» What is expected:
Every line with the word "options" in it should be extracted from the data that follows.

» Provided data:
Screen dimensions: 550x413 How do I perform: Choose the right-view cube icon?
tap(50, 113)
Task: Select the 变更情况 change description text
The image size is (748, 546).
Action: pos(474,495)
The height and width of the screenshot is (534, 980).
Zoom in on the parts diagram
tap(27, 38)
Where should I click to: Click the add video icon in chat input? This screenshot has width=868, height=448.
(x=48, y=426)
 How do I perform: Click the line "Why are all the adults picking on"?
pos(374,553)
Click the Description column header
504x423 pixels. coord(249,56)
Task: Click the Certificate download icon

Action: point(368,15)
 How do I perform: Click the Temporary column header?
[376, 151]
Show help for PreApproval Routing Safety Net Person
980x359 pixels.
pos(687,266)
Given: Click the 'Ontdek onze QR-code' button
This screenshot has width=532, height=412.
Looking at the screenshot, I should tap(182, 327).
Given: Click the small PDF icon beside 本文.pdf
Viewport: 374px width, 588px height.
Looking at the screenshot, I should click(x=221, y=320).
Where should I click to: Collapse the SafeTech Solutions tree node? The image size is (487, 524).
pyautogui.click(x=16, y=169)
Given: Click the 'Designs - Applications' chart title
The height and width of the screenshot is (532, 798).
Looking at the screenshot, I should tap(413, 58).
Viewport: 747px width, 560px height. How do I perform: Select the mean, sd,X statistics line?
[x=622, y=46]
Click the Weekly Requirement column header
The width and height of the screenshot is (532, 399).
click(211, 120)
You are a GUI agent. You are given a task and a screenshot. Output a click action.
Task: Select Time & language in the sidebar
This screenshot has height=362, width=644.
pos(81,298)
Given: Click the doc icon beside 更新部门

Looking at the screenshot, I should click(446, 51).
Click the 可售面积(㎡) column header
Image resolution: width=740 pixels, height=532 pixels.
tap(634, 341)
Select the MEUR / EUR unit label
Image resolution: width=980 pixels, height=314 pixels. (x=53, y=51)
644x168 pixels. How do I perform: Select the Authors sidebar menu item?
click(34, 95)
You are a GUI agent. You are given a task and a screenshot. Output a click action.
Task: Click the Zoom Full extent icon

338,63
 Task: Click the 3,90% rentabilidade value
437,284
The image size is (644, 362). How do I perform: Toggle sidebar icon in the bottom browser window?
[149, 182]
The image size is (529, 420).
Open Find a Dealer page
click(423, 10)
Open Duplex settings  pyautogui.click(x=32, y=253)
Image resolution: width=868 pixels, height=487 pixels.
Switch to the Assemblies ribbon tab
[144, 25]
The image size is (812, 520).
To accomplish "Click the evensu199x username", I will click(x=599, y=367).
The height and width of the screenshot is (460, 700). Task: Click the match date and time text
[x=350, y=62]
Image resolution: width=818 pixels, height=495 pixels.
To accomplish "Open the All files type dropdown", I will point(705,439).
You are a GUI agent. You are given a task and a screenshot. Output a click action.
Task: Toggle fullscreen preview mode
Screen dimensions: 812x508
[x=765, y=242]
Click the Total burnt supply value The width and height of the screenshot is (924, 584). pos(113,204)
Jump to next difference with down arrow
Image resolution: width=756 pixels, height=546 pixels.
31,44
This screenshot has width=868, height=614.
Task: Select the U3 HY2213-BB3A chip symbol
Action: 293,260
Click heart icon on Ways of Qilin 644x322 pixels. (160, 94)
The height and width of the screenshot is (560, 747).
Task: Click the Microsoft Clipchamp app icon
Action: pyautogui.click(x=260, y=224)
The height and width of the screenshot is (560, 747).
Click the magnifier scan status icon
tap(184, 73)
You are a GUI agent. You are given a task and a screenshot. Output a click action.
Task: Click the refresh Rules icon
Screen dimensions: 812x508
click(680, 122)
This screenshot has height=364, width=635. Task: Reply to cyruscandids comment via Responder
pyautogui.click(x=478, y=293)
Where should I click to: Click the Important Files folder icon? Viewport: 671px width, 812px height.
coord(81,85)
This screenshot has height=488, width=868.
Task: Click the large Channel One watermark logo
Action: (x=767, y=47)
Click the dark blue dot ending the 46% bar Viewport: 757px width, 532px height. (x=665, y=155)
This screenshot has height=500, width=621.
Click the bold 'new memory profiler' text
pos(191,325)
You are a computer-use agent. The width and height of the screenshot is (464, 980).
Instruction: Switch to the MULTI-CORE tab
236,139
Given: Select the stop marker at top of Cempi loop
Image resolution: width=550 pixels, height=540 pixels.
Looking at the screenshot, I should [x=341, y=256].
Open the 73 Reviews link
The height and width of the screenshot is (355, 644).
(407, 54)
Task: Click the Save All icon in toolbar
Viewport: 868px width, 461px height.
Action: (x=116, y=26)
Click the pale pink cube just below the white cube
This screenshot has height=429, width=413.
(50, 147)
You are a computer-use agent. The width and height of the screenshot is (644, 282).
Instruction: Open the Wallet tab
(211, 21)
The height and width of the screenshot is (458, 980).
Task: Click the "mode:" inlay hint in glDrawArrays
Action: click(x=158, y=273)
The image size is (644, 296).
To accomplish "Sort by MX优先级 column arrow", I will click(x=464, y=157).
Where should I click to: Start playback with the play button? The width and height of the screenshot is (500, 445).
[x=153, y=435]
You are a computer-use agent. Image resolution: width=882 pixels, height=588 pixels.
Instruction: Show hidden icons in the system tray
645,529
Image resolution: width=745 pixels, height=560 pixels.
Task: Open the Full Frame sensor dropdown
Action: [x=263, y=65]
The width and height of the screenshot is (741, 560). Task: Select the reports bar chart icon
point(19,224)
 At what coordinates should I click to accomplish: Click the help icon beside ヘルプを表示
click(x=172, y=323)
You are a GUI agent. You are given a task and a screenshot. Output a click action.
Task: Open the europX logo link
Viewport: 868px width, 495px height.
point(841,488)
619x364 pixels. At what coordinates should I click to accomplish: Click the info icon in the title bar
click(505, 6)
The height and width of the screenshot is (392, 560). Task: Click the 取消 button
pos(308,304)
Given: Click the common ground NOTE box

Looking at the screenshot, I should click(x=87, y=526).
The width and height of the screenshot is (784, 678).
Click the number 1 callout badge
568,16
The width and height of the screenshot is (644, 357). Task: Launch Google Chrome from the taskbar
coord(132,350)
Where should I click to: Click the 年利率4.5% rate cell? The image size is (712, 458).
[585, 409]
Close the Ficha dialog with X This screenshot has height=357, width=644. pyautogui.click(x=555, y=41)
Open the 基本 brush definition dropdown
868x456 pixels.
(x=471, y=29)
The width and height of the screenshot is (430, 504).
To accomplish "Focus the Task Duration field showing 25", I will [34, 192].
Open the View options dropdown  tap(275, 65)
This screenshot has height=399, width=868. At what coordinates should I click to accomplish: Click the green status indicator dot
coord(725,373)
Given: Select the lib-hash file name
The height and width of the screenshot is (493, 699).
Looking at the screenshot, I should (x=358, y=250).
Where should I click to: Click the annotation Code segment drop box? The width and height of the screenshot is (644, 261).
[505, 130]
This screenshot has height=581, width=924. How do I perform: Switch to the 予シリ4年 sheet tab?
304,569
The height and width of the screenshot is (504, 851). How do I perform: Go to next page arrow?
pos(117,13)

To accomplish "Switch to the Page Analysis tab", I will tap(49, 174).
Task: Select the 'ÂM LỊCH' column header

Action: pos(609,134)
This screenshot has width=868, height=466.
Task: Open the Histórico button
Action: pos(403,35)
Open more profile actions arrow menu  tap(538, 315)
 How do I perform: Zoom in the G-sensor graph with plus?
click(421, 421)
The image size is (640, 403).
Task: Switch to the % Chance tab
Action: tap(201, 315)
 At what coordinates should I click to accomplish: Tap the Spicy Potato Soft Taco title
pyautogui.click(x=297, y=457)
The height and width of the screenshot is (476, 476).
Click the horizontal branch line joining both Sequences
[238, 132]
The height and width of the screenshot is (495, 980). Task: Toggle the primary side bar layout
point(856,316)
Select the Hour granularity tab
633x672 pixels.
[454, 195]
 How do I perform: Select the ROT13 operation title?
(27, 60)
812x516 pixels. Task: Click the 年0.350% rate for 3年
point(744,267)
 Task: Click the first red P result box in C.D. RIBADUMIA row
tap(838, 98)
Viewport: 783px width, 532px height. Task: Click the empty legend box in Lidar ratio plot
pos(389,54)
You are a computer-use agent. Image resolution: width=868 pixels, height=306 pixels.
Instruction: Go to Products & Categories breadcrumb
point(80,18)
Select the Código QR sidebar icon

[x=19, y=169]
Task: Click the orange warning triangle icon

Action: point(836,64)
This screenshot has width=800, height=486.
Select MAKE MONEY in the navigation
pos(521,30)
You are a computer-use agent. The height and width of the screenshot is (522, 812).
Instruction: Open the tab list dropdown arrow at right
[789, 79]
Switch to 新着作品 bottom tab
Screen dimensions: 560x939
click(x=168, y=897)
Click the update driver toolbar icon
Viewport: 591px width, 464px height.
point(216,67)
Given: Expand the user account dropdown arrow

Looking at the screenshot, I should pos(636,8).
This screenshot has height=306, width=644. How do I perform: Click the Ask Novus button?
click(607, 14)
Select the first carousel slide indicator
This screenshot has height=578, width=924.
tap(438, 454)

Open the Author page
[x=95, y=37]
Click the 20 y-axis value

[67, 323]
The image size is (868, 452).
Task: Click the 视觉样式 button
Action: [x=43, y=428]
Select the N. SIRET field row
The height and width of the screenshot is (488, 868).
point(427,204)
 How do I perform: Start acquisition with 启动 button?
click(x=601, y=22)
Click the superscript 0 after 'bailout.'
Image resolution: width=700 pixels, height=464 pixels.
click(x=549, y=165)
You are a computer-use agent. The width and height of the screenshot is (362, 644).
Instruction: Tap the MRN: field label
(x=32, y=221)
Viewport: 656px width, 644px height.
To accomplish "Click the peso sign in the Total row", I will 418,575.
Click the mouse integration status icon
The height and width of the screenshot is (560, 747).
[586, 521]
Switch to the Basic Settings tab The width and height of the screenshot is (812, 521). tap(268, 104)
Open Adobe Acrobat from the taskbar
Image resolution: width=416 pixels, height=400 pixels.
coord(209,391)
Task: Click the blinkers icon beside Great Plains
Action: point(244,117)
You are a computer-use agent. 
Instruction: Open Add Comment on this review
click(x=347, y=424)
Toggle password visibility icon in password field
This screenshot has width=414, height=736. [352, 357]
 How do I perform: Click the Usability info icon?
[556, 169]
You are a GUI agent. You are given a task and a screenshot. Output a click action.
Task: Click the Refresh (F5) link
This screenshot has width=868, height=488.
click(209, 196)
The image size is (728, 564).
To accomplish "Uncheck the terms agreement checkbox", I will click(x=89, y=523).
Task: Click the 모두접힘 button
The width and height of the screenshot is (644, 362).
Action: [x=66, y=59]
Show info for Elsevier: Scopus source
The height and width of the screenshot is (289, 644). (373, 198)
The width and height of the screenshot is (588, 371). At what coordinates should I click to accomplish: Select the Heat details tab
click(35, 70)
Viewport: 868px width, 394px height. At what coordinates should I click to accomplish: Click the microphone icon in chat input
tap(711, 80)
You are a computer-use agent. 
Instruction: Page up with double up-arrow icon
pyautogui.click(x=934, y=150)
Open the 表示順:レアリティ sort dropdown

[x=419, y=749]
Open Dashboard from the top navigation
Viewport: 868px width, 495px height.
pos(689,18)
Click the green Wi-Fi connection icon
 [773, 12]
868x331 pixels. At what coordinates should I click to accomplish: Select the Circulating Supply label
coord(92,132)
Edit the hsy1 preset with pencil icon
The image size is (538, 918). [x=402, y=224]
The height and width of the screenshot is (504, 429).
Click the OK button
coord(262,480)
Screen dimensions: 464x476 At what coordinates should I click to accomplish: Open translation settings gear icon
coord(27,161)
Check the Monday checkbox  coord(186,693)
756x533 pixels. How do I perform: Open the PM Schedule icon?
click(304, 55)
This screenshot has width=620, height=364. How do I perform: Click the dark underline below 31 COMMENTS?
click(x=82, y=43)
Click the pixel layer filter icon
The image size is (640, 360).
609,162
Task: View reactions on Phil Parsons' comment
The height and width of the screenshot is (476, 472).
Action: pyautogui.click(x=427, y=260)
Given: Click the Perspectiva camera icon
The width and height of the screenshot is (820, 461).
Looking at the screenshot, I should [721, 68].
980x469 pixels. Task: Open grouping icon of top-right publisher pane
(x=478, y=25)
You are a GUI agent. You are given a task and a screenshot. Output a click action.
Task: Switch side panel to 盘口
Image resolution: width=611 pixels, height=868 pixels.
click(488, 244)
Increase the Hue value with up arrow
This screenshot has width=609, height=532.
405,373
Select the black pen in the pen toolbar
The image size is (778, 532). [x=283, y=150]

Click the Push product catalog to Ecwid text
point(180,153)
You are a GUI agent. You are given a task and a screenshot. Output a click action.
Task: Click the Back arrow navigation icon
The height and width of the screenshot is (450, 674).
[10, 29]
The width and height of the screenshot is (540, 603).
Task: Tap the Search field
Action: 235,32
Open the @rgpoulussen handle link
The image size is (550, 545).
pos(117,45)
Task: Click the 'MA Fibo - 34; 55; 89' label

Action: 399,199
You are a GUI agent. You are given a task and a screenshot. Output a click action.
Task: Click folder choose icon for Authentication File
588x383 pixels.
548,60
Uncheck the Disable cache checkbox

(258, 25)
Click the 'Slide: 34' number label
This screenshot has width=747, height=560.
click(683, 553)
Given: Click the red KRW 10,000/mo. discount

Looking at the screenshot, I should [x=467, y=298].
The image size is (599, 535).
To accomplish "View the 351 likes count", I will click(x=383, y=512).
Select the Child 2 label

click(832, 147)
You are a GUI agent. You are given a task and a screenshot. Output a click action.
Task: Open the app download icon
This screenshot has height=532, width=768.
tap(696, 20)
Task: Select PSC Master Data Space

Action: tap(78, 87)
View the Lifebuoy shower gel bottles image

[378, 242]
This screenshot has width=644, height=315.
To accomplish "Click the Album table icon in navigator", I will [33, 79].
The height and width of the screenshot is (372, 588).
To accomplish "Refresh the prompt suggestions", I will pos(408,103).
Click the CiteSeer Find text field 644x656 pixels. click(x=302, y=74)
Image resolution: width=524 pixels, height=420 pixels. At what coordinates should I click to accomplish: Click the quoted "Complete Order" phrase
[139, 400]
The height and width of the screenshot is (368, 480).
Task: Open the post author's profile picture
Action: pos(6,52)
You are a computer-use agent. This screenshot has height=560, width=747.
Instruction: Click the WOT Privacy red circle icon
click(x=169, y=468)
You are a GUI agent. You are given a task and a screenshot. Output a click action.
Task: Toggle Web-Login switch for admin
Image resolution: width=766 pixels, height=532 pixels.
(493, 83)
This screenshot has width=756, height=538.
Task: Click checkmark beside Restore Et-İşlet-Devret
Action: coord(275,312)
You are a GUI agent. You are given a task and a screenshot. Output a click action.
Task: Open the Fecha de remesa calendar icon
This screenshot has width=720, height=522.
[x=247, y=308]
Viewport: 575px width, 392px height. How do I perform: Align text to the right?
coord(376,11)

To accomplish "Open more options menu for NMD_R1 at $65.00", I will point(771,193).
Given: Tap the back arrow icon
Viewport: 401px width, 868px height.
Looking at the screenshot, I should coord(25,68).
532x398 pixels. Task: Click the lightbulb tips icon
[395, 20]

» Answer for the task:
Open the View options dropdown  tap(275, 65)
To accomplish "Open more options menu for NMD_R1 at $65.00", I will point(771,193).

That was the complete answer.